Thursday, December 02, 2004

Paging Dr. Krugman

DeLong says:

The real side counterpart of "financial adjustment" is that eight million American workers have to move from working in construction and consumer services to working in import-competing and export manufactures and services. If this takes place over five years, few will notice--and those who notice will be pleased as they will be pulled out of their current jobs into ones that are likely to be high paying in industries that are already rapidly expanding. If this takes place over one year, it becomes a big problem: you can fire eight million people in construction and consumer services in an instant, but creating and expanding the organizations to employ eight million more people in a particular slice of industries takes a long time.

I'm a wee bit rusty on my international econ, but DeLong hits on one of the things I've been mulling over lately. The basic idea is that the dollar drop is both necessary/inevitable in that it will put our long out of whack current account back into balance, and at least partially "good" in that it increases demand for exports. But there's a bit of a potential problem with that last bit.

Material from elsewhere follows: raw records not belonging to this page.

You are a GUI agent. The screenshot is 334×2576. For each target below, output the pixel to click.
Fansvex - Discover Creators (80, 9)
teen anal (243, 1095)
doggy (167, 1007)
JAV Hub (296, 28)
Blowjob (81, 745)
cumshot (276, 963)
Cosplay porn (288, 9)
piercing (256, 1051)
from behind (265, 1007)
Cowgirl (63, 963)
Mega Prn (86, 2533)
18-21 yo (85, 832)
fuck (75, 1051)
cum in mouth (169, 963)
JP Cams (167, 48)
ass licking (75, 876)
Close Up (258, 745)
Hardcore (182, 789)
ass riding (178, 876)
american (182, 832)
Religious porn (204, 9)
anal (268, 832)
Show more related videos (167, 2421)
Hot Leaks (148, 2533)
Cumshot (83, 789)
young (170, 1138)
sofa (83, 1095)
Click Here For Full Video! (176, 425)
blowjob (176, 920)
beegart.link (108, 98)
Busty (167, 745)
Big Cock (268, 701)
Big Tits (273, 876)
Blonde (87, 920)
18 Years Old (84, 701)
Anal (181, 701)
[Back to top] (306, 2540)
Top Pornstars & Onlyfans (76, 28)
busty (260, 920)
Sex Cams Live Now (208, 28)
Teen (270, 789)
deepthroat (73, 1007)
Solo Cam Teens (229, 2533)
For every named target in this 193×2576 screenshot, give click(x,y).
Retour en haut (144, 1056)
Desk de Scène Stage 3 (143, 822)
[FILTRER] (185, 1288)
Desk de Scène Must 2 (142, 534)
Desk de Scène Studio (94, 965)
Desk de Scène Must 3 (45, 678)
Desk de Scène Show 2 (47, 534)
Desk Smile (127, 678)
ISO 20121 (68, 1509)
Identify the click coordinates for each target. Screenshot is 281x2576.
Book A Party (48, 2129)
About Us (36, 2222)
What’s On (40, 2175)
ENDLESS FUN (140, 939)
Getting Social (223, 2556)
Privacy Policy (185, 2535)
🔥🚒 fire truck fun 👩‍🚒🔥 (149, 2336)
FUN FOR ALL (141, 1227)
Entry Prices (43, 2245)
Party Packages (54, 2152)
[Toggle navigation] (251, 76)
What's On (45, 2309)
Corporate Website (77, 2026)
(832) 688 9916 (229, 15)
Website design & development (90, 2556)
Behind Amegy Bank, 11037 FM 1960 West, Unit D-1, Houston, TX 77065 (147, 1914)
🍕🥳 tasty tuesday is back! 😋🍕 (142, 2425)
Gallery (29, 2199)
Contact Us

Our manufacturing sector has been in relative decline for a long time. A big chunk of our economy now involves the production of non-tradeable (aside from tourism) goods. It isn't a matter of reopening some recently shuttered factories or boosting capacity. Sure, a declining dollar might sell a few more cars on the margin, but a big boost in exports would require not simply an uptick in employment in existing sectors, but the expansion of the economy into mostly non-existent ones. We economists all love our instantaneous adjustment models, but that isn't how the real world works.

Another thing to ponder is how all of this is affected by the vertical disintegration of the production chain which has really been the primary consequence of "modern globalization." Intermediate inputs are purchased from abroad, even when final production stages take place here. A falling dollar therefore equals not just higher prices on imported consumption goods, but increasing intermediate input costs for many industries.

This post is meandering, but there are a lot of reasons to be concerned about the consequences of a falling dollar. If the structural changes in the economy are very slow, then one can imagine a downward spiral taking place.